■ REQUIRED WORK:
List every line below containing "chevron".

■ ENTRIES SHOWN:
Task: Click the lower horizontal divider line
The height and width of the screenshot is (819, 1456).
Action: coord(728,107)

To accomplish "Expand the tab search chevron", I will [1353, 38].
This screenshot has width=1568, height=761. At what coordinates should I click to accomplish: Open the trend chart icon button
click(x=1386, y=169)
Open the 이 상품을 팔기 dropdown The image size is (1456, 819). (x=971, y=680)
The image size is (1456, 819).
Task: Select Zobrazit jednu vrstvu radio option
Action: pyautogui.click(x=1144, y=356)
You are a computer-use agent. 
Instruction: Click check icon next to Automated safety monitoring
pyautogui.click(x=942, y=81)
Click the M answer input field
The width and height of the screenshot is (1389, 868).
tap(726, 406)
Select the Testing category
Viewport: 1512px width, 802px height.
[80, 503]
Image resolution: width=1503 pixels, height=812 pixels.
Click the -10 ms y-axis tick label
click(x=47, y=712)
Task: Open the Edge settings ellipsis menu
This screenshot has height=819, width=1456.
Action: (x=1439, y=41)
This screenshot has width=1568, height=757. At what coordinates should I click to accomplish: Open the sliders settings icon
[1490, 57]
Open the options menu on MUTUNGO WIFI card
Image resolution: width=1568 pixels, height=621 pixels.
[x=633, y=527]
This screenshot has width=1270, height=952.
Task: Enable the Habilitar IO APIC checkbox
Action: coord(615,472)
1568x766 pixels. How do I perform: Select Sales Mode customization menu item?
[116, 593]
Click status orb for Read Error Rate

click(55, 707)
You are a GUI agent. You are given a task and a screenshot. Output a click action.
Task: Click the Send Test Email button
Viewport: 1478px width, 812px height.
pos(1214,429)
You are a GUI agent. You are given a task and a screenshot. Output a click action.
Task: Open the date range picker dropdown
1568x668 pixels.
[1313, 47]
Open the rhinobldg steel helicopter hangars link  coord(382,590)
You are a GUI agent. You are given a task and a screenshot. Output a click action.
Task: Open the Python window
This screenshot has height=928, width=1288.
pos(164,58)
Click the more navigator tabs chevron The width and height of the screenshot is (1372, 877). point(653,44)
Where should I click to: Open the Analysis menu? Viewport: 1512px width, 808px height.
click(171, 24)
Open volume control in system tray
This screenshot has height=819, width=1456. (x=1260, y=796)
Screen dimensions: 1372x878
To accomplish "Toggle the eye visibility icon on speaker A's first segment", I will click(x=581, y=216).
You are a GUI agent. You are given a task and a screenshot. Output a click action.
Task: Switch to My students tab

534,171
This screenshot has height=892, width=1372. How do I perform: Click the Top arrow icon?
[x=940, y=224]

■ SOLUTION BELOW:
To accomplish "Expand the tab search chevron", I will [1353, 38].
Click the more navigator tabs chevron The width and height of the screenshot is (1372, 877). point(653,44)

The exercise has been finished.